Last year, Oregon lawmakers passed a bill requiring healthcare staffing agencies to be authorized by the state — which goes into effect July 1. That bill also directed the Oregon Health Authority to produce a report on rate caps. That report came out in December and raised doubts on whether capping rates would actually solve the state’s healthcare workforce crisis.

The report concluded that rate caps can provide cost relief to facilities, but it does not prioritize compensation of personnel.

“In addition, staff, when faced with the potential of limited compensation, may leave the industry or move to another state in search of higher wages,” the report reads. “Implementing a rate cap in Oregon might result in similar issues to those states’ open positions and the additional turnover and staffing shortages would not improve quality care outcomes for the residents of those facilities.”

State and national efforts against price gouging

US Sen. Kevin Cramer (R-ND) last fall introduced the Travel Nursing Agency Transparency Study Act, requiring the Government Accountability Office to report to Congress on the business practices and effects of hiring agencies across the healthcare industry during the COVID-19 pandemic.

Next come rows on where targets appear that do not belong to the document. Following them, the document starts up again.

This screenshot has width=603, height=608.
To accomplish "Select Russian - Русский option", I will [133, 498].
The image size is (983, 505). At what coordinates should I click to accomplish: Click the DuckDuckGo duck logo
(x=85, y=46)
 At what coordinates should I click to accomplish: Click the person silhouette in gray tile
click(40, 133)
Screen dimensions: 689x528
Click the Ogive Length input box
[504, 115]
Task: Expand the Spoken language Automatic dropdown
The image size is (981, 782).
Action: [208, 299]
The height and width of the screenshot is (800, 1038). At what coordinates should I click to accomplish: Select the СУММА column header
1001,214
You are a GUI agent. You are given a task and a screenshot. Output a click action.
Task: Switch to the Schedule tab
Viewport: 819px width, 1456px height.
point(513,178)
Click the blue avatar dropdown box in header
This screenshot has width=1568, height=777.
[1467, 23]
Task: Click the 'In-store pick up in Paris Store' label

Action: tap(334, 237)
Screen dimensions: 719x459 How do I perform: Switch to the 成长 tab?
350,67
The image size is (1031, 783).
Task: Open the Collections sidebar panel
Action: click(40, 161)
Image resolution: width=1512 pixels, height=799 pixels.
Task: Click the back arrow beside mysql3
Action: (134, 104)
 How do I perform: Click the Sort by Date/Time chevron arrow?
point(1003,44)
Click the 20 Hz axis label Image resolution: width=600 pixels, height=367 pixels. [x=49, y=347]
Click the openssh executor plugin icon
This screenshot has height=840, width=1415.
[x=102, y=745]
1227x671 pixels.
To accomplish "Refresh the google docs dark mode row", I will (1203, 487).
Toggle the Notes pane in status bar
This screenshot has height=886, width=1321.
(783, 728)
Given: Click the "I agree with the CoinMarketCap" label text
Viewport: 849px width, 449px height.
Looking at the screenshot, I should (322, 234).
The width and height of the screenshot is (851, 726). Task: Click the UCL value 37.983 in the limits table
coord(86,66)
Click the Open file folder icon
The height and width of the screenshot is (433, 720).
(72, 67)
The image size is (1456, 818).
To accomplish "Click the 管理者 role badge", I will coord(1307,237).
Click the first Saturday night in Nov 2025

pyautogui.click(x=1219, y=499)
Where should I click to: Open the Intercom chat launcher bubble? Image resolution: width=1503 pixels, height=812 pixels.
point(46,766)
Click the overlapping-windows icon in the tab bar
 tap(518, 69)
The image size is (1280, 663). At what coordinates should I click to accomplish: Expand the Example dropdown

Last year, LeadingAge and the American Health Care Association / National Center for Assisted Living formally asked for an Federal Trade Commission investigation into agency practices. Tennessee released a report earlier this year on the effects of the use of temporary staffing agencies by assisted living communities and nursing homes on state costs. Recommendations from that report included policies requiring healthcare staffing agencies to register with the state, as well as expanding the state’s law against price-gouging to include direct care services provided by those agencies.